The commit decision in Citus 2PC occurs when LogTransactionRecord() writes to pg_dist_transaction (using RowExclusiveLock), which happens before the writer's local commit. By holding ExclusiveLock on pg_dist_transaction:

  • Transactions that have already recorded their commit decision will complete normally
  • Transactions that haven't recorded their commit decision yet will block, preventing them from proceeding

This creates a clean cut point for consistency without requiring transaction drainage.

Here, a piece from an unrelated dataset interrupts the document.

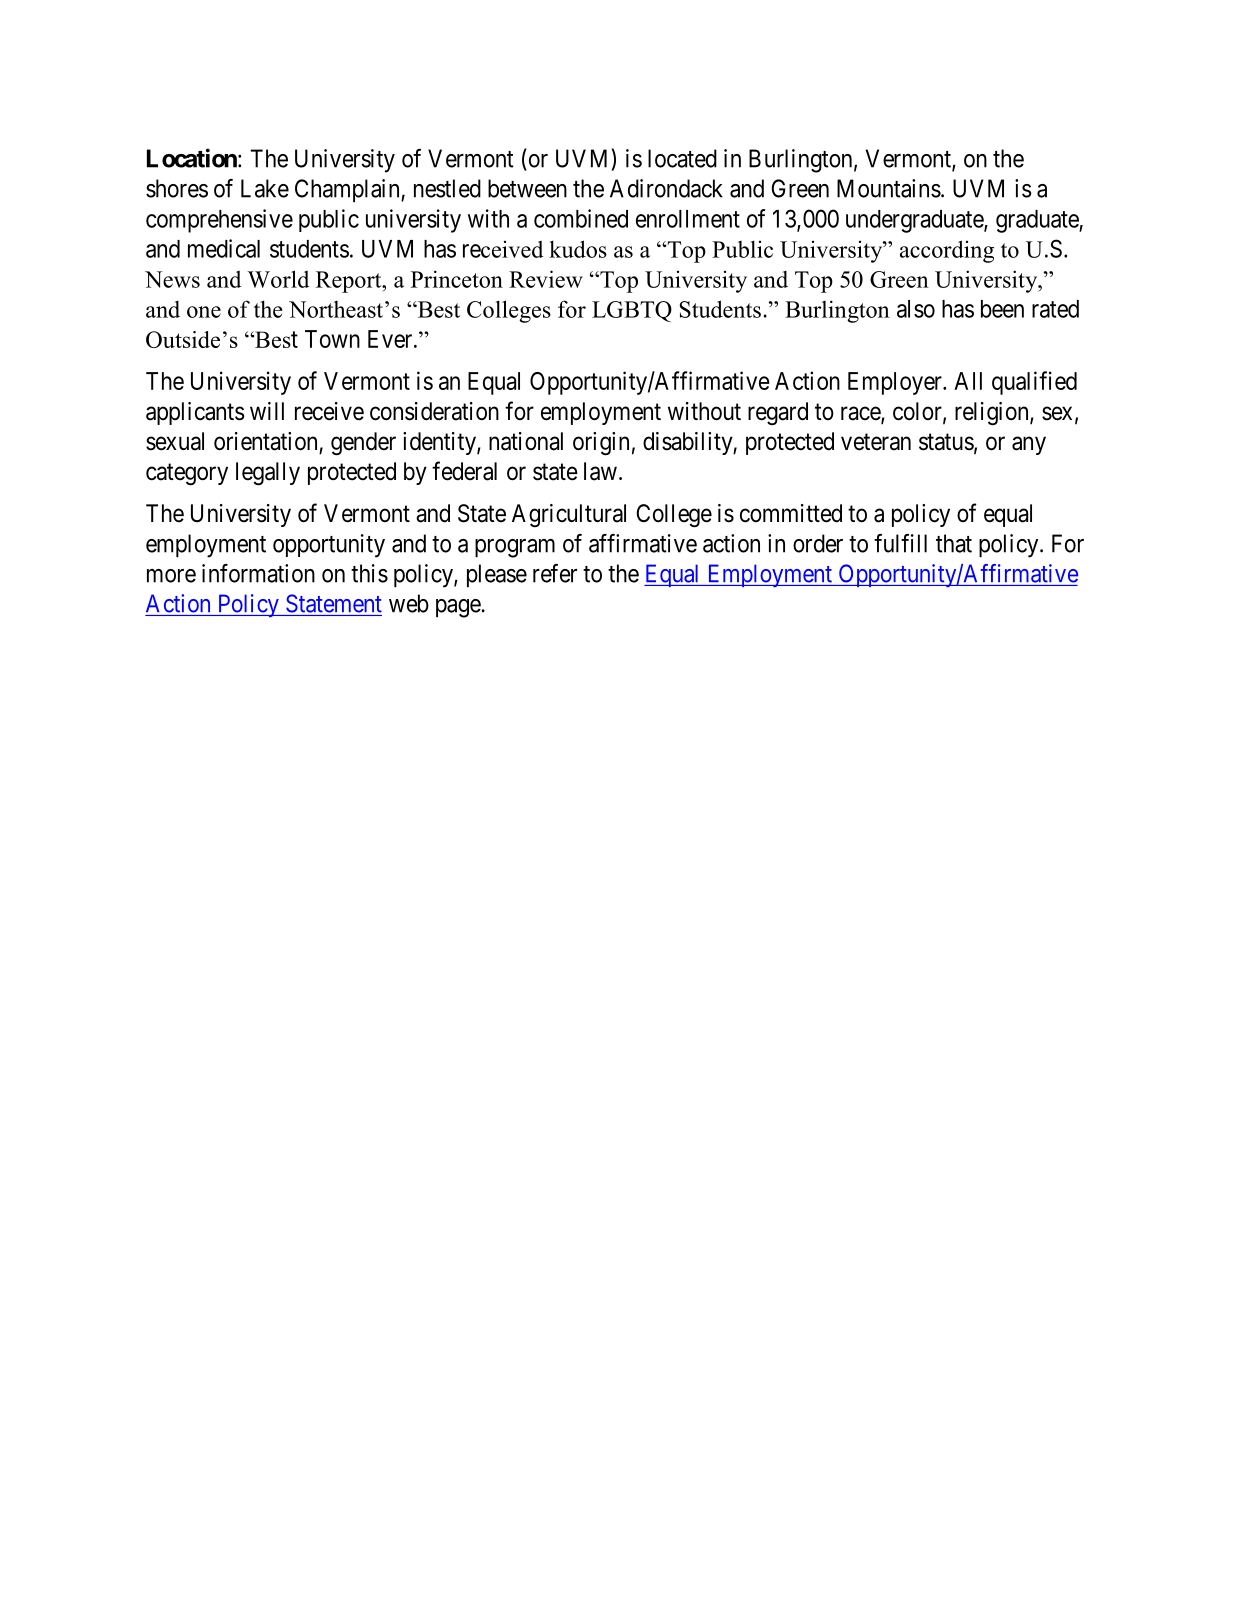 The width and height of the document is (1235, 1598). I want to click on Mountains, so click(889, 188).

The restore point captures the exact state of committed transactions across the cluster.

Recovery Correctness

The maintenance daemon's recovery logic relies on the presence of pg_dist_transaction records to determine whether to COMMIT PREPARED or ROLLBACK PREPARED. The locking ensures that:

  • Prepared transactions with commit records will be committed on recovery
  • Prepared transactions without commit records will be rolled back on recovery

Since restore points are created while holding these locks, all nodes capture the same set of commit decisions, ensuring cluster-wide consistency.

Backward Compatibility

This enhancement is fully backward compatible:

  • Return type: Unchanged—still returns coordinator LSN (pg_lsn)
  • Coordinator-only mode: Behavior unchanged
  • SQL function signature: No changes required

Community Contributions

Citus 14 includes valuable contributions from the community. We're grateful for these improvements:

  • Pull request #8371: Avoids using the local plan cache for multi-shard queries, contributed by @imranzaheer612. (GitHub)
  • Pull request #8309: Keeps temporary relation OIDs (“temp reloid”) for columnar cases to preserve correct behavior on PG18+, contributed by @manaldush. (GitHub)
  • Pull request #8253: Moves PushActiveSnapshot outside a loop to improve correctness/efficiency, contributed by @ivan-v-kush. (GitHub)
  • Pull request #8301: Fixes a GUC configuration issue that could crash when running with ASAN, contributed by @visridha. (GitHub)
  • Pull request #8446: Support binary transfer from worker to coordinator for custom aggregates, contributed by @visridha. (GitHub)

Deprecations

With Citus 14, we removed PostgreSQL 15 support, following Citus’s policy of supporting the latest 3 PostgreSQL major releases. We highly encourage you to upgrade to Citus 14 and PostgreSQL 18.